Exercise prompt: Write out all of the entries that follow, word for word, but skip the pictures.

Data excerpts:
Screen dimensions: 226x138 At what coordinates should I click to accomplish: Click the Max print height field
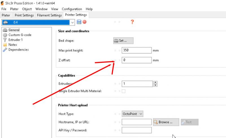136,51
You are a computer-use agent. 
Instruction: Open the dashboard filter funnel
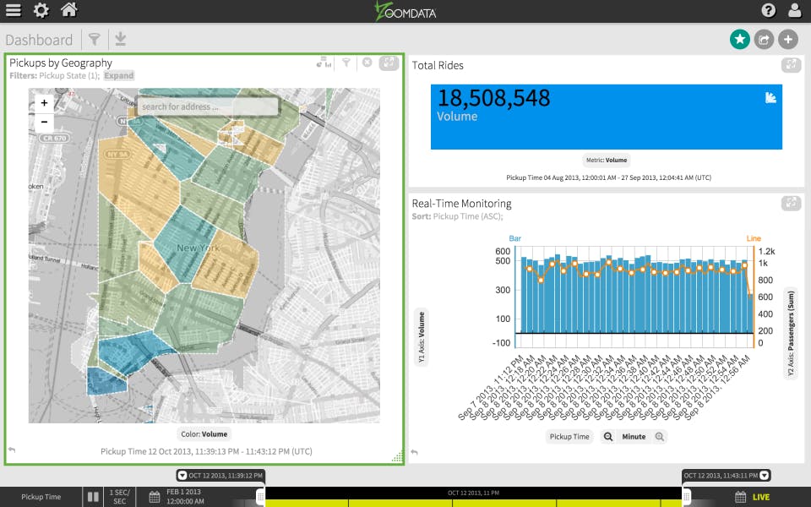95,39
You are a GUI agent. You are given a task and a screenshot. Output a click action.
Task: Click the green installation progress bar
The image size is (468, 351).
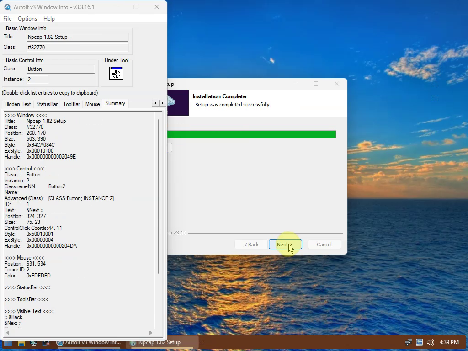[x=252, y=134]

Task output:
Screen dimensions: 226x138 At what coordinates should I click to accomplish: Click the Max print height field
136,51
You are a computer-use agent. 
Instruction: Open the dashboard filter funnel
95,39
You are a GUI agent. You are given a task and a screenshot. Output a click action.
Task: Click the green installation progress bar
The image size is (468, 351).
[x=252, y=134]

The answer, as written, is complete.